Should colleges and universities be thinking beyond ethnic, racial, gender, sexual orientation, and income diversity?
While it’s certainly not always easy or done well, most USA colleges and universities strive to admit a variety of ethnicities, under (and over) represented minorities, first-generation college students, first-generation Americans, and a balance of male and female students, who may or may not identify as LGBTQ.
What exactly is diversity? The term is derived from the Latin root, “diversus,” which translates to “various.” In educational terms, the word diversity often becomes interchangeable with “multicultural.” Colleges and universities often seek a diverse student body so that students of varying backgrounds can learn how to talk to each other and have opportunities to learn about others with different identities and experiences.
Why is diversity such a big deal? According to the Center for American Progress, more than half of all US babies born today are people of color, and according to the US census, by 2050, our nation will have no clear racial or ethnic majority. Furthermore, according to research studies by the American Council on Education, there are clear benefits for students when universities and colleges create an environment that not only exposes students to diverse cultures and communities but encourages interaction and communication.

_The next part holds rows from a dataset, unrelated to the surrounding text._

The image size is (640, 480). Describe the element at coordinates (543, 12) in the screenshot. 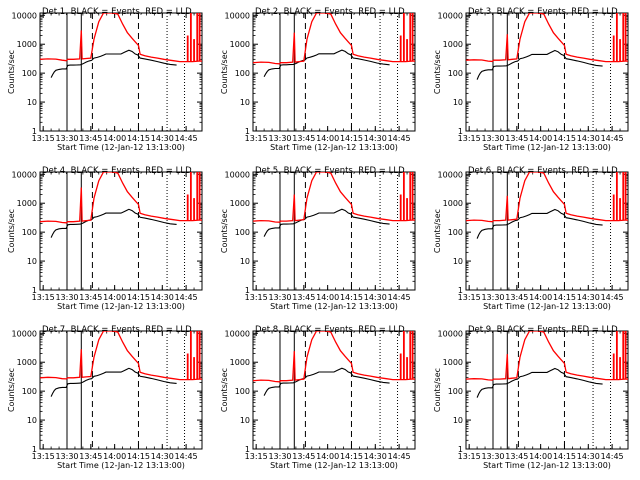

I see `panel-title: Det 3, BLACK = Events, RED = LLD` at that location.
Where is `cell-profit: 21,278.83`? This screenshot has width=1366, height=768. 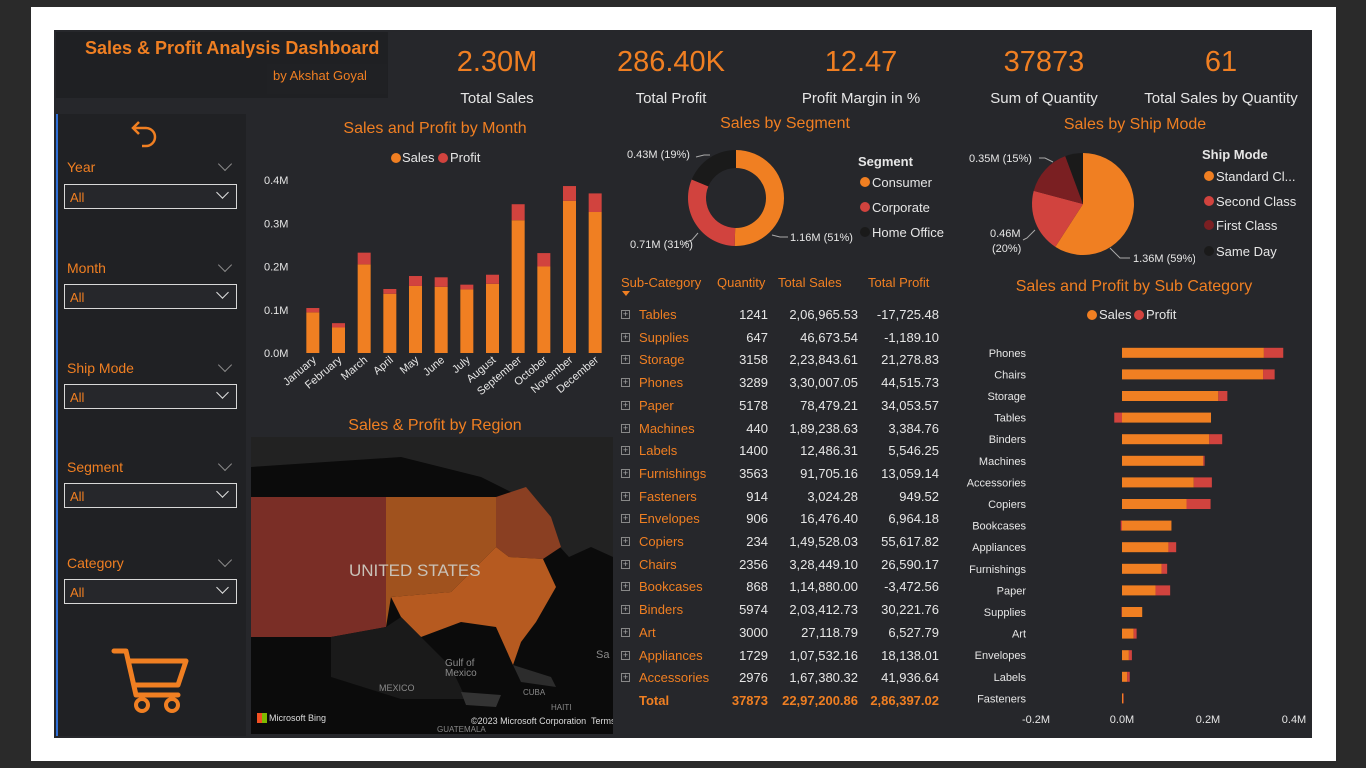 cell-profit: 21,278.83 is located at coordinates (910, 360).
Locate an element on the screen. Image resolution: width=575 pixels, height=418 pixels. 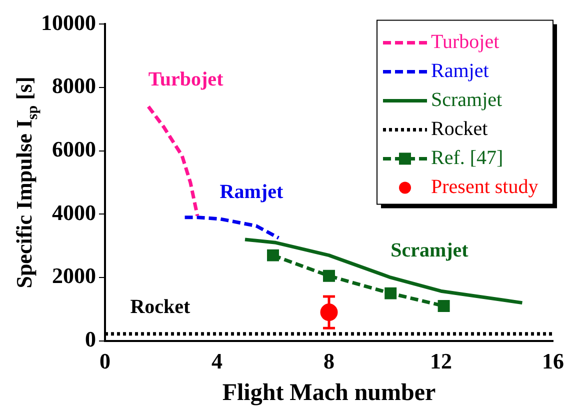
legend-label: Turbojet is located at coordinates (466, 42).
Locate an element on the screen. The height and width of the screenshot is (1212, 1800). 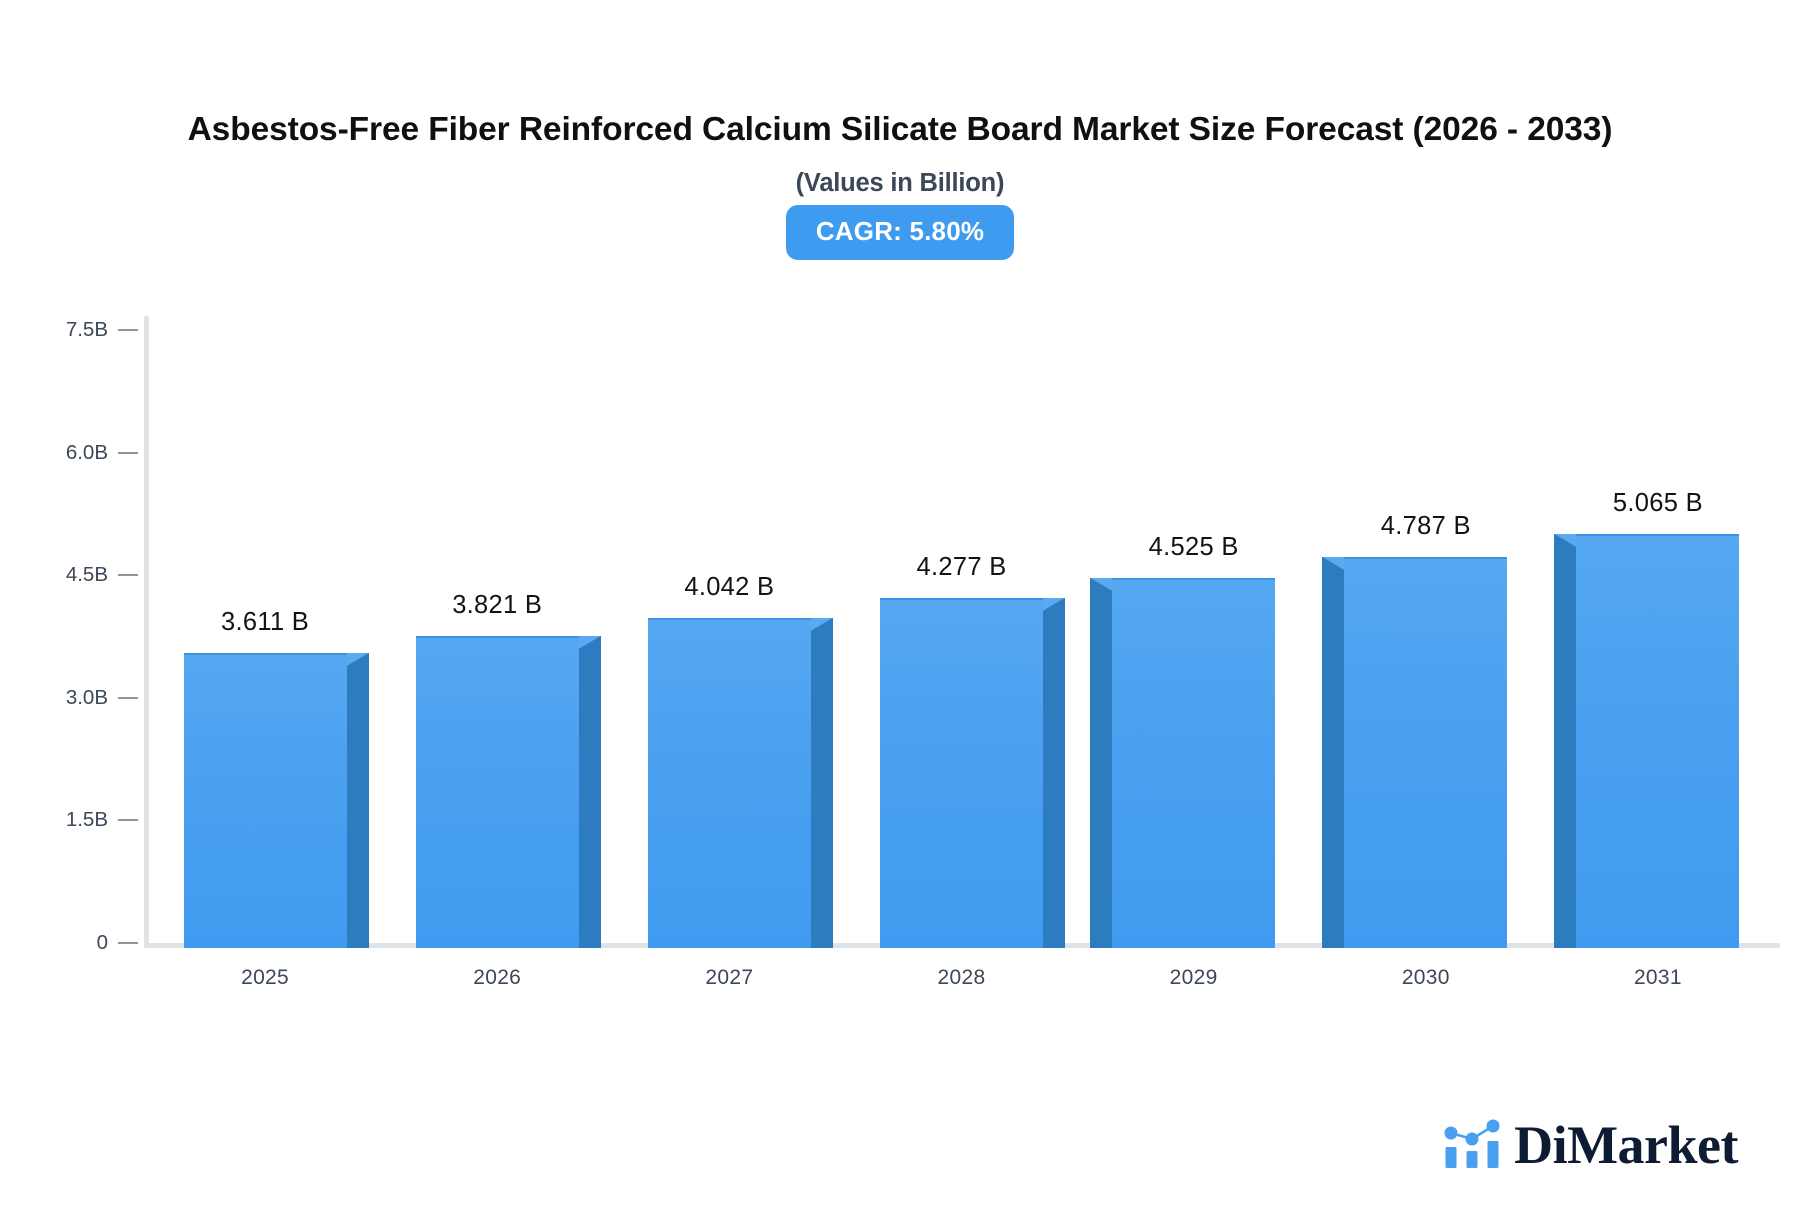
y-axis-line is located at coordinates (146, 632).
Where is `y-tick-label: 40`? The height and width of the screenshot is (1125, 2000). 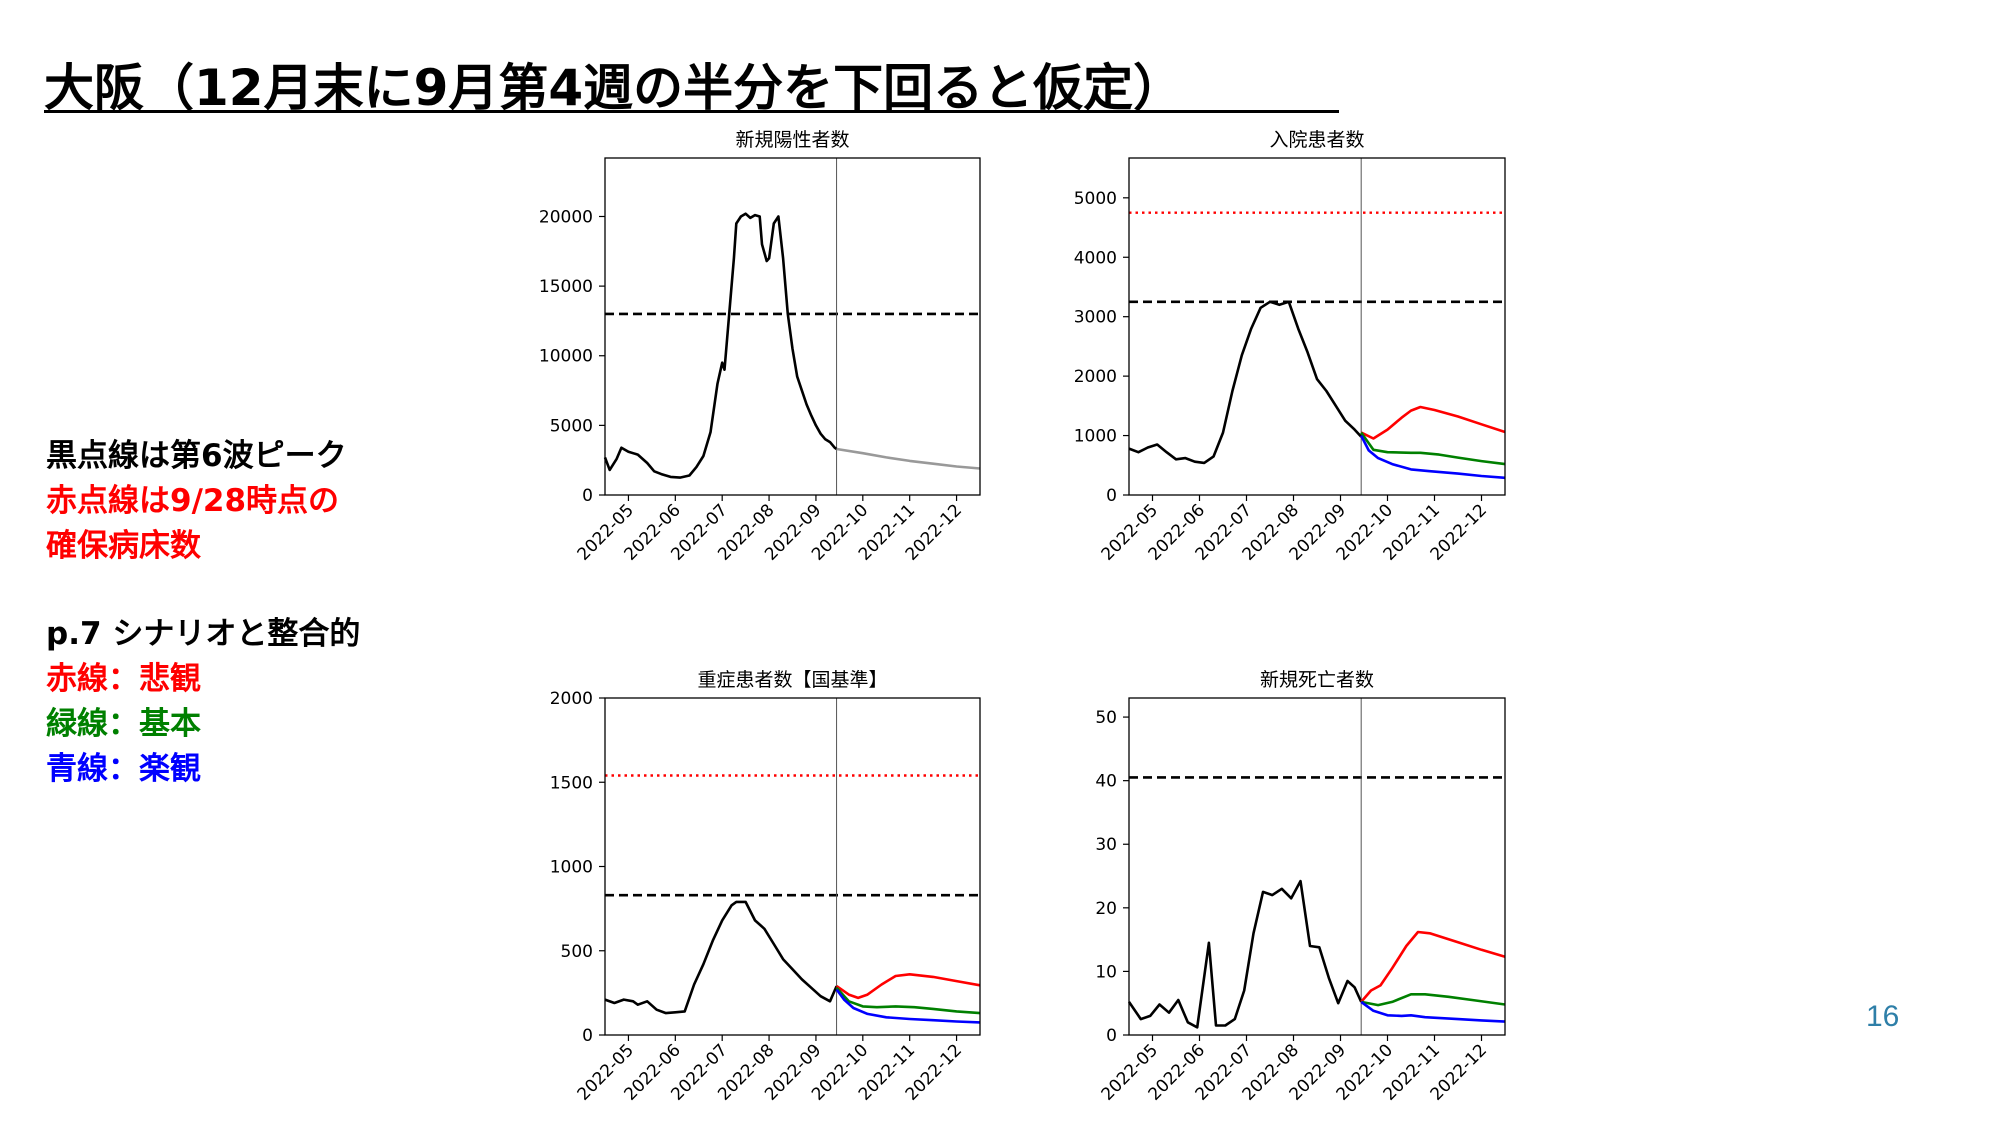 y-tick-label: 40 is located at coordinates (1106, 782).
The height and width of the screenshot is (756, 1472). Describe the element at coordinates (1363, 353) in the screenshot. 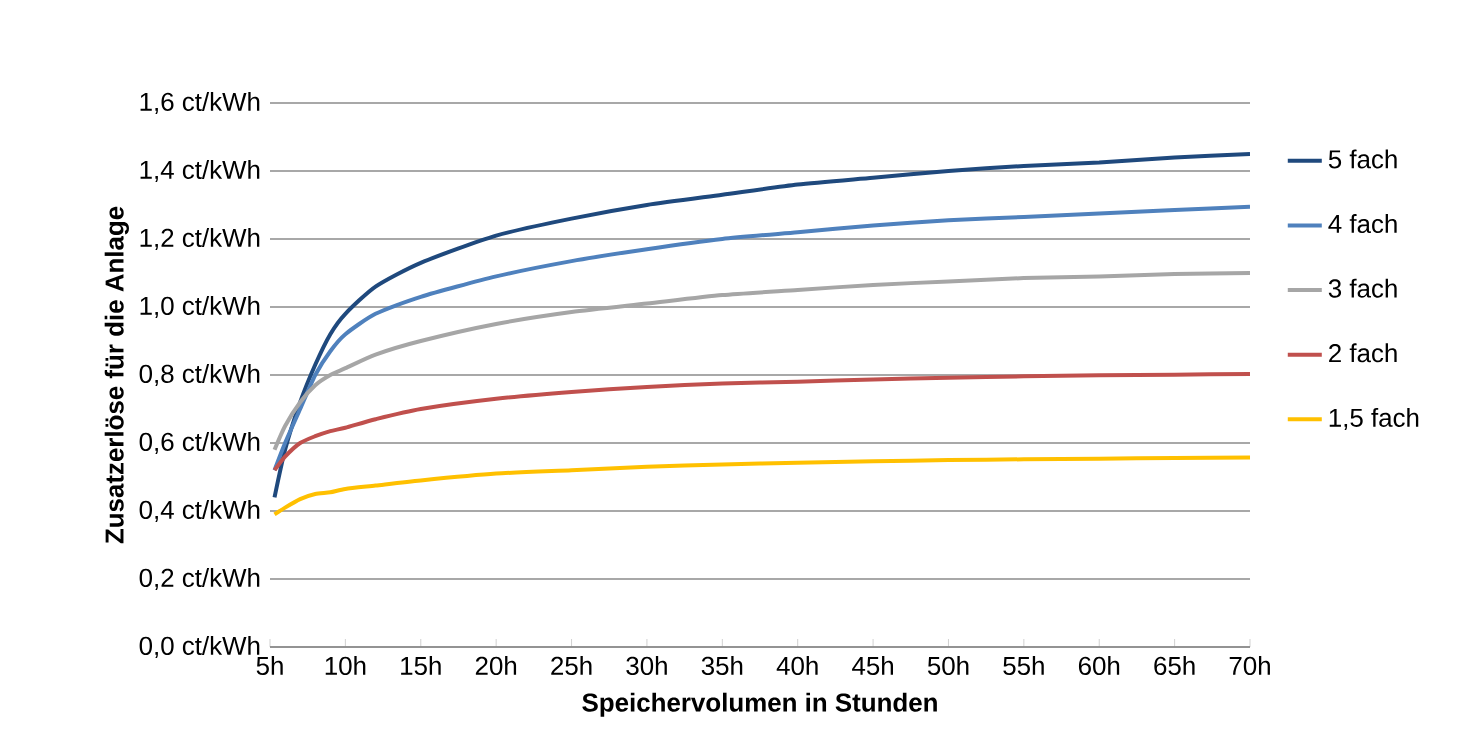

I see `legend-label: 2 fach` at that location.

But what about other kinds of diversity? Like … Diversity of Thought? Diversity of Learning Styles and Learning Differences and Behaviors? and Diversity of Interests and Majors? Could it be that students are beginning to look different on the outside, but their learning styles, behaviors, strengths, are all beginning to blur together and look the same?
Our students could be a rainbow of colors, an array of sexual orientations, a collage of cultures, and a variety of income distributions, but is the college admissions process creating cookie-cutter applicants nonetheless? When college admissions becomes focused on grades over other aspects of the application, I worry that we are creating a group of overworked and underplayed students who will do their never-ending homework, but at what cost to their mental health. And then, we call those students who can learn the material, but not want to take on the tedium of endless homework “lazy” or “slackers” when in fact, maybe, they are “balanced” and “happy.” Is a student body truly diverse if most students on campus are majoring in similar “practical, career-oriented, pre-professional” majors, no matter how many different languages can be heard on campus?
Don’t we want our students to be able to think about literature and art, as well as engineering and computer science? Are we not looking for creative problem-solvers? Do we want them to not only seek to solve technological and scientific problems, but also philosophical and humanitarian issues? In short, are we educating our students to become thinkers and problem solvers who understand the world around them or are training them for a future career? And does it have to be one – or the other? And maybe–just maybe–we can see the redeeming factors in that kid who might have slacked off a bit on his grades because he was so engaged in the world in a multitude of other ways than doing loads of homework. It seems to me that universities should be filled with a variety of student types.
Let’s encourage students to think differently, learn differently, and approach problems differently – no matter their skin color, native language, cultural or sexual identity. We know there is more than one way to solve a problem, so why not appreciate that approach in the classroom? What about diversity of thought?